It is unclear whether Microsoft has planned to release Windows 10 all along. A leaked document from early in 2014 described an operating system provisionally called Windows 9 that was scheduled for release toward the end of 2010. This OS attracted some criticism for its similarity to Windows 8, which introduced an overhauled layout and major changes to the classic Microsoft Windows look. Windows 8 worked well on phones and other mobile devices with touch screens, but was a disaster to operate on standard PCs and laptops.

Early reports surrounding Windows 10 suggest that Microsoft is trying to find a middle ground between old and new operating system layouts. Windows 10 reportedly combines the mobile-friendly app screen of Windows 8 with the older Start Menu layout. This means a split screen, with apps displayed on the left as in Windows 7 and live tiles on the right in the style of Windows 8. This allows fans of both operating systems to use Windows 10, choosing their favorite layout of the two or switching effortlessly between them.

Despite the presence of two types of apps, Microsoft has elected not to bring back the two distinct app environments it introduced with Windows 8. Gone are the modern apps that fill the entire screen and offer few options for resizing.

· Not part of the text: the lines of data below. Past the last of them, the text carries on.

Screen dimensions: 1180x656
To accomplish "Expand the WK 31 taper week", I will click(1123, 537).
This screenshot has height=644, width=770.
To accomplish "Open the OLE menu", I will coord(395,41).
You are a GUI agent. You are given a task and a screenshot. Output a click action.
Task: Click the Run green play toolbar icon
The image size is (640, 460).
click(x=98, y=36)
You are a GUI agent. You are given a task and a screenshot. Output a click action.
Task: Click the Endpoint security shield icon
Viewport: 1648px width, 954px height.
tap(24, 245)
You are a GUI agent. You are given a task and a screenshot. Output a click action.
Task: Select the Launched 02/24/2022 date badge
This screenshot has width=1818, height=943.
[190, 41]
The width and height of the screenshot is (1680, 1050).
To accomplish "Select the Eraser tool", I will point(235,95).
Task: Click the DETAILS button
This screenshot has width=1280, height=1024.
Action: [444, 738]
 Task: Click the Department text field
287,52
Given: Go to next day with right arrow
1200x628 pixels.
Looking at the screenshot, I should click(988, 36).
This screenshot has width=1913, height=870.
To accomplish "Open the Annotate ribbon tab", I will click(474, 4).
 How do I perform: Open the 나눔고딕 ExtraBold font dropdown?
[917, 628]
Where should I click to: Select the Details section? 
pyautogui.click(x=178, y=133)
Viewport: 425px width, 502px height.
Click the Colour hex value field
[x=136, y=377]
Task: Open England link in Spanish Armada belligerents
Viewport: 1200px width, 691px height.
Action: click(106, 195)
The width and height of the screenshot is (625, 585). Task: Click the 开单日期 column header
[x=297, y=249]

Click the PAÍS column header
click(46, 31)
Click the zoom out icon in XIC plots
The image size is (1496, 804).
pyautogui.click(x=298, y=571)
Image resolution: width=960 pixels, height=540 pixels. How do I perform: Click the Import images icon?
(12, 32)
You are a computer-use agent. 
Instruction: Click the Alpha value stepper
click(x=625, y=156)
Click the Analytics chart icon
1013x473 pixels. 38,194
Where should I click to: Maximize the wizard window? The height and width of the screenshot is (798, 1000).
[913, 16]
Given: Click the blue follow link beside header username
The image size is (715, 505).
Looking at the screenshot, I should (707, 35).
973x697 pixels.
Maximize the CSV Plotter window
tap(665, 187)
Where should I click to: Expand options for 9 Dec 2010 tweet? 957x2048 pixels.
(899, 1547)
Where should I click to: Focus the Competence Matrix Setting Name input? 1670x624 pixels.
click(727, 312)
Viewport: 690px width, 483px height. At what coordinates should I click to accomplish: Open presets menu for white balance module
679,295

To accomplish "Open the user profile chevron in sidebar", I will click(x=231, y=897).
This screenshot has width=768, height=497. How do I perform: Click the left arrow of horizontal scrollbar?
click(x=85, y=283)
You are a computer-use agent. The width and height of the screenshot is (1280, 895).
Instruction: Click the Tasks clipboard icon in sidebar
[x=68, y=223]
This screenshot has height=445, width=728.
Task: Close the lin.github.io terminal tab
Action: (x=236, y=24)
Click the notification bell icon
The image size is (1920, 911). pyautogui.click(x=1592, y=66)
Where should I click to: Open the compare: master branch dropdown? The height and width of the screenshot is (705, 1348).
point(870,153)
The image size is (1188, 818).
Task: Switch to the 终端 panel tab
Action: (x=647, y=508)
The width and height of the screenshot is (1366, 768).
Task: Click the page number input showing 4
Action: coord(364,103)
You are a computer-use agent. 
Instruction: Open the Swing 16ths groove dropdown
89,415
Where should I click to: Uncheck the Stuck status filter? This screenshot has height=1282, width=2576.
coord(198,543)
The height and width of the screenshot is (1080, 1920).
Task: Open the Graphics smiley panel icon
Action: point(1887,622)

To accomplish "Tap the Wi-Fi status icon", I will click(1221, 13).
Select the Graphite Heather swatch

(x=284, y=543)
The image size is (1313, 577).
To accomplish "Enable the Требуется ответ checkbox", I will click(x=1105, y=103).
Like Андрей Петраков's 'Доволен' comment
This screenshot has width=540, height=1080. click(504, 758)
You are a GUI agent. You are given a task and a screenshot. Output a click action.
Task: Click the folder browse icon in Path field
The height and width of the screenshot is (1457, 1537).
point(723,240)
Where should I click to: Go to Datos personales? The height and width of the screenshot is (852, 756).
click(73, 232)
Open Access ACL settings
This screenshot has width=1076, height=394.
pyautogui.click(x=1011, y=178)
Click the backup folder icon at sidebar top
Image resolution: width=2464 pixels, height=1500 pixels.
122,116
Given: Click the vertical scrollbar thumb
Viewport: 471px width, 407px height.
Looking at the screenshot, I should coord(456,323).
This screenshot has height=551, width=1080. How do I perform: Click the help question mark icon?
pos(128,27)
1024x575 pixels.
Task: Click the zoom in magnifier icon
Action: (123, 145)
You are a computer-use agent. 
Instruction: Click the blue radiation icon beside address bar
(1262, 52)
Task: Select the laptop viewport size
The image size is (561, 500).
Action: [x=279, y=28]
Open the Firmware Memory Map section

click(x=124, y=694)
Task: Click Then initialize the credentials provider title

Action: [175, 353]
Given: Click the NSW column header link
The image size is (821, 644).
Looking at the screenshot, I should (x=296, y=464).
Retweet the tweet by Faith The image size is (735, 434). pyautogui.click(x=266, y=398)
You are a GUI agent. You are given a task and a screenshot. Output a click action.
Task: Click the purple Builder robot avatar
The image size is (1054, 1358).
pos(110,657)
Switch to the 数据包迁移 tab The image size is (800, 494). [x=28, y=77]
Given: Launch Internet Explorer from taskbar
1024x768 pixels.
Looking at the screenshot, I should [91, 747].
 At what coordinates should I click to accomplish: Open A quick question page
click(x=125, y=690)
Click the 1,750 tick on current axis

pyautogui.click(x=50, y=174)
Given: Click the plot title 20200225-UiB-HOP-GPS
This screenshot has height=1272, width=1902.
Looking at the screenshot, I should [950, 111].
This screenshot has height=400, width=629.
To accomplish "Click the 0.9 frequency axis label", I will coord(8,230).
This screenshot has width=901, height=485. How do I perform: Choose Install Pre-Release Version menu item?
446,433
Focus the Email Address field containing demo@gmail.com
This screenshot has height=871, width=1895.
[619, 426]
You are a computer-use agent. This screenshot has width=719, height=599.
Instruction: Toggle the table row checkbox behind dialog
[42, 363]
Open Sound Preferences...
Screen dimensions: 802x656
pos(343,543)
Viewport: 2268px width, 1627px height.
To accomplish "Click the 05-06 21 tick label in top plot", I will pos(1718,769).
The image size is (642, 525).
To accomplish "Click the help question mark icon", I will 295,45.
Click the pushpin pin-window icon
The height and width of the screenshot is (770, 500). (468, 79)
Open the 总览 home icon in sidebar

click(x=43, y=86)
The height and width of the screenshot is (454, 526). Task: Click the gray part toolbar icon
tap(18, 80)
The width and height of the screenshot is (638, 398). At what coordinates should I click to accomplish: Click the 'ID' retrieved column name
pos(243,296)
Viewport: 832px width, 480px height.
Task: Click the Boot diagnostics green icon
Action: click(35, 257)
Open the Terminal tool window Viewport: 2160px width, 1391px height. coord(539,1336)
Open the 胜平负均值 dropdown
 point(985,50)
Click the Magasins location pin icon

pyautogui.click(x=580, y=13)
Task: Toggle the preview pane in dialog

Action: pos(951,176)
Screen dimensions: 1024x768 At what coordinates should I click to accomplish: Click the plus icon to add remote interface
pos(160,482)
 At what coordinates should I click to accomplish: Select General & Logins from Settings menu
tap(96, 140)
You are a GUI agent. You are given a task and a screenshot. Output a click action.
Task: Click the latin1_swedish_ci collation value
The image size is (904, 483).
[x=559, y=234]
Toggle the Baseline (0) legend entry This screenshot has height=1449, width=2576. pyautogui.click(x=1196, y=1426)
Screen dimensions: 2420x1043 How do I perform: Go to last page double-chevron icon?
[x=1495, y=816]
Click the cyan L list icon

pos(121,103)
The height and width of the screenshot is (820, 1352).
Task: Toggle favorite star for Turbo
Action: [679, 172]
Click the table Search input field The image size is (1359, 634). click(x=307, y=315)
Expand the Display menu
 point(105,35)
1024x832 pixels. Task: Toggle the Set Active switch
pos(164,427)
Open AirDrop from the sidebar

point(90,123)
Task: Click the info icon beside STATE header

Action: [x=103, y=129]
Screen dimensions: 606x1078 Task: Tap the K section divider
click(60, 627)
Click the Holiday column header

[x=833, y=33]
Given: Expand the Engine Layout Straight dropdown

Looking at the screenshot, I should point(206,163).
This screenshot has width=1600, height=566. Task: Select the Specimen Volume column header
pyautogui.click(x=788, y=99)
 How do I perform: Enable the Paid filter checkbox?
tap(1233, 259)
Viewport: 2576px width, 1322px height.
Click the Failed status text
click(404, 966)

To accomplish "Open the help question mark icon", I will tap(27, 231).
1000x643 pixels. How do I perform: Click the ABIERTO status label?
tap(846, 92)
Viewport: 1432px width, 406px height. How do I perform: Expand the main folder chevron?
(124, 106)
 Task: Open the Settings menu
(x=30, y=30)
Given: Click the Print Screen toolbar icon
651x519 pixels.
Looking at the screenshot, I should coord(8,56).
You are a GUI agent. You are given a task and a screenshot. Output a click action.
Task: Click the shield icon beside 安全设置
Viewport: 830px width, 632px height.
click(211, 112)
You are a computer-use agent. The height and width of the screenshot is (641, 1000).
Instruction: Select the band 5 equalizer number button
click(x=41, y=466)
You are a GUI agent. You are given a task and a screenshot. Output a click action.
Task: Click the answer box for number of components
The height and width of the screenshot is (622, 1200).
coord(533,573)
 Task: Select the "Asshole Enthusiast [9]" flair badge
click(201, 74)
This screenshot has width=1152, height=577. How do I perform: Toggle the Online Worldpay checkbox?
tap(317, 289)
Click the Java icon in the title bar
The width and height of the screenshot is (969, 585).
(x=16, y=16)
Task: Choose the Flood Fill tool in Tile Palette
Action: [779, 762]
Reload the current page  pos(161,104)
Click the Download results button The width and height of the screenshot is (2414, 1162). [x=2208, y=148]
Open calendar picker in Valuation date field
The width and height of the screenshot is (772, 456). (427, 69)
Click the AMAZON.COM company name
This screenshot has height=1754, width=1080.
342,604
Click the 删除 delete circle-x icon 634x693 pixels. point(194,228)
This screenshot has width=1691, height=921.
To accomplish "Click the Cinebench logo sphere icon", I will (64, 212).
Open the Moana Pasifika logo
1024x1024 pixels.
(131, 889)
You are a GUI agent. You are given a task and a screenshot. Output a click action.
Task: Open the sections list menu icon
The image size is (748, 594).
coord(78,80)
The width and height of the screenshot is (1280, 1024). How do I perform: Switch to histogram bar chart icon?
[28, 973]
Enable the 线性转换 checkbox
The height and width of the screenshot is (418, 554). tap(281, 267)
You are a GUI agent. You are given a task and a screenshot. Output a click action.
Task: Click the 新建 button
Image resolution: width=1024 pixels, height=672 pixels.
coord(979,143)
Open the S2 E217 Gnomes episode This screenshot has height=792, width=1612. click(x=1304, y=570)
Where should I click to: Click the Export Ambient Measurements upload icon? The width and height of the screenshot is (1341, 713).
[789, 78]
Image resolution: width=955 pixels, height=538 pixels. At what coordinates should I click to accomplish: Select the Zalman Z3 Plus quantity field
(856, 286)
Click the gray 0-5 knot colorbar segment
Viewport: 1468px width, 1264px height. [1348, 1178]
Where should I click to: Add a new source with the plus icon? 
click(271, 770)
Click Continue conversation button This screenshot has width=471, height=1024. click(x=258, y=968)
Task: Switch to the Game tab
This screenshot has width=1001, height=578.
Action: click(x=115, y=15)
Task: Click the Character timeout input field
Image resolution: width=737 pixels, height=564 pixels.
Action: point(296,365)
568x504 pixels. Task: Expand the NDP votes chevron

Windows 10 almost exclusively launches programs in a traditional desktop environment with a menu and taskbar visible at the bottom of the screen. However, there are options to set apps to full screen if the user prefers.

Currently, preview copies of Windows 10 are only available for PCs and laptops. However, when it is launched. Microsoft expects the system to run on all devices, both desktop and mobile. This is where the operating system's versatility will really come into play. Ideally, Windows 10 will allow users to switch effortlessly between devices while running the exact same program on all of them.

Windows 10 seems to be Microsoft's attempt to reach a compromise between fans of the new look of Windows 8 and proponents of the old style from previous versions of Microsoft Windows. If handled correctly, Windows 10 could potentially give users the best of both worlds. If handled poorly, Windows 10 has the potential to be a confusing hodge-podge of the two styles. Only time will tell.